On the early morning of Friday, January 28, 1853, José Julián Martí y Pérez was born, a paradigm of all lovers of freedom and justice, poet, journalist, teacher, founder of the newspaper Patria and architect of the Guerra Necesaria (Necessary War), a war in which he fell in combat.
With a life that would only reach 42 years, Martí was a man of high principles, Latin American and internationalist vocation; of impeccable personal conduct, both public and private and with human qualities that sometimes seem insuperable.
With his constant battle, José Martí demonstrated that the freedom of Cuba and Puerto Rico was something more than the culmination of the liberation process of the Spanish colonies, initiated in the first decades of the 19th century.

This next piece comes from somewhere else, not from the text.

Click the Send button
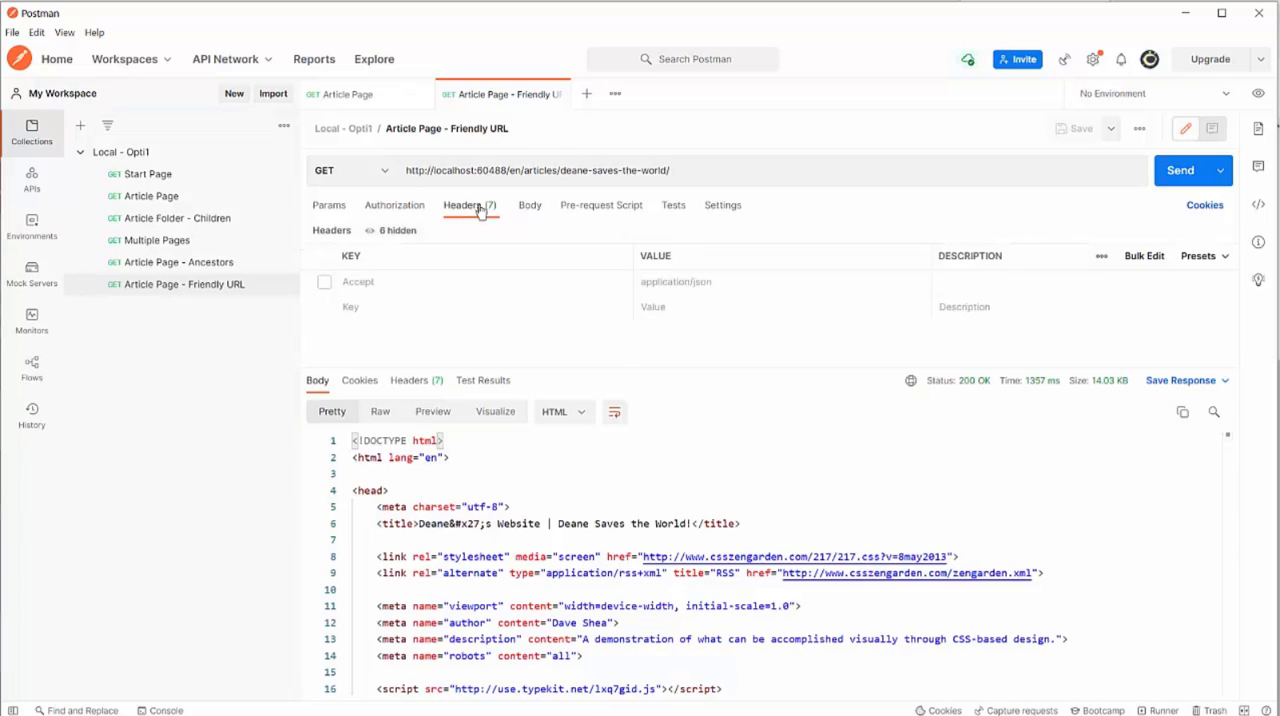Screen dimensions: 1280x716 point(1180,171)
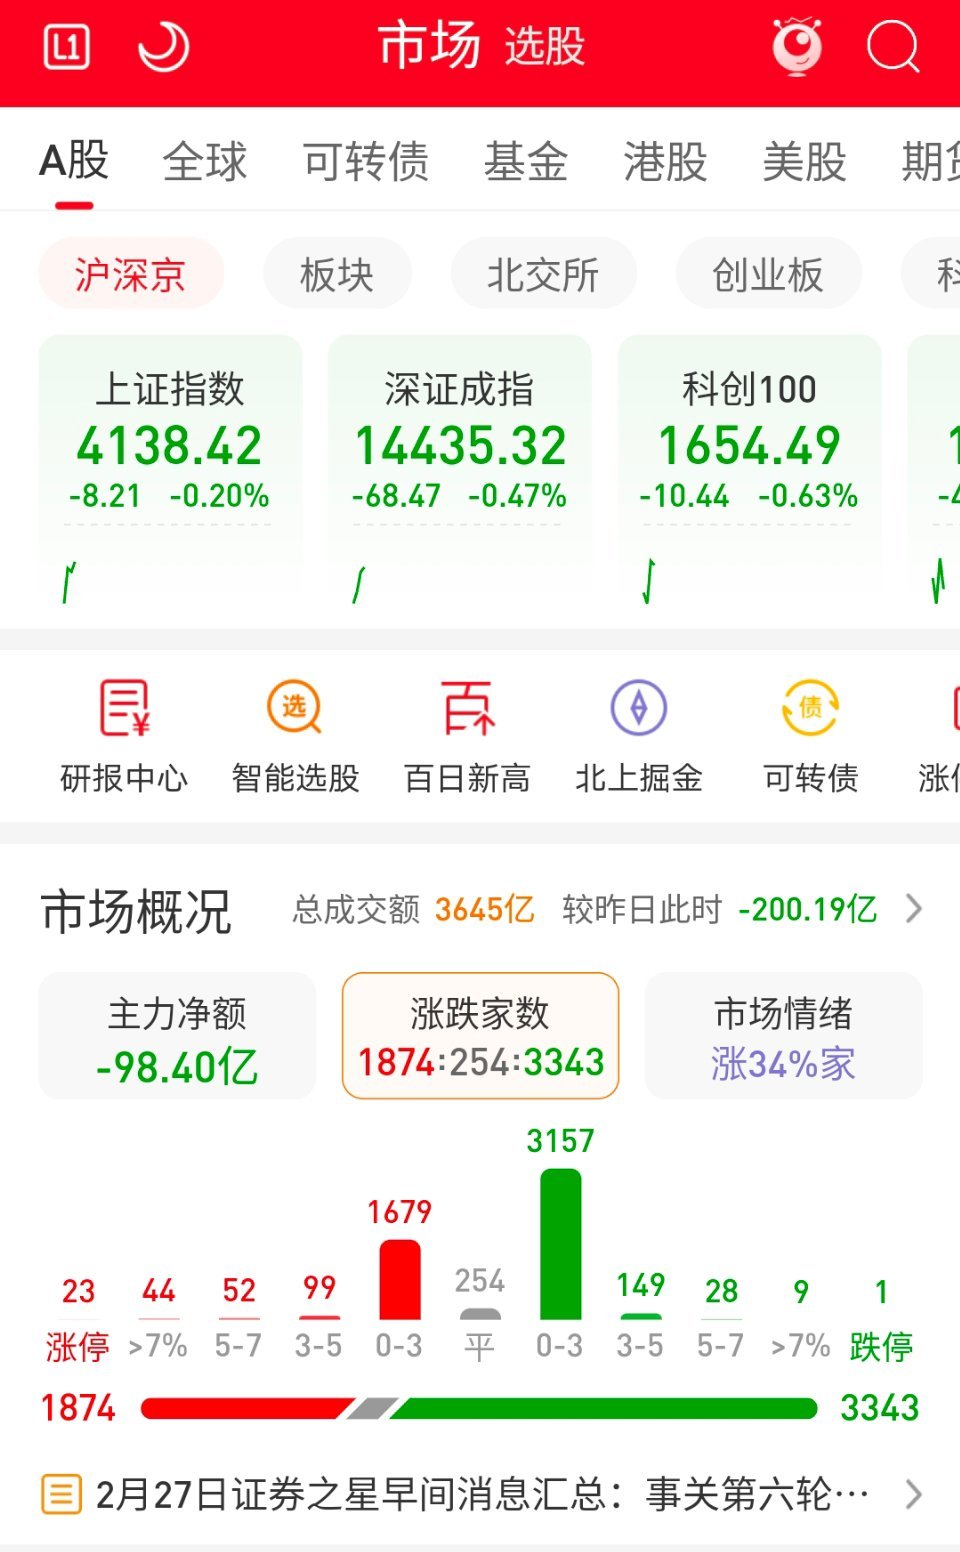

During the fertile truce, he was not only capable of gathering, in persevering and self-sacrificing work, the dispersed wills of all those who longed for the freedom of Cuba, and channeling their action through the Cuban Revolutionary Party, but he also projected his emancipating thought to the whole continent.
Author of an essential work that is a source of knowledge and consultation for all generations of Cubans, and the content, style and singular beauty of the poems, epistolary, journalistic articles, of all the writings and speeches he made, place him as an intellectual of vast culture.
José Martí was inscribed for all times as the National Hero of Cuba and one of the greatest men of American history and culture.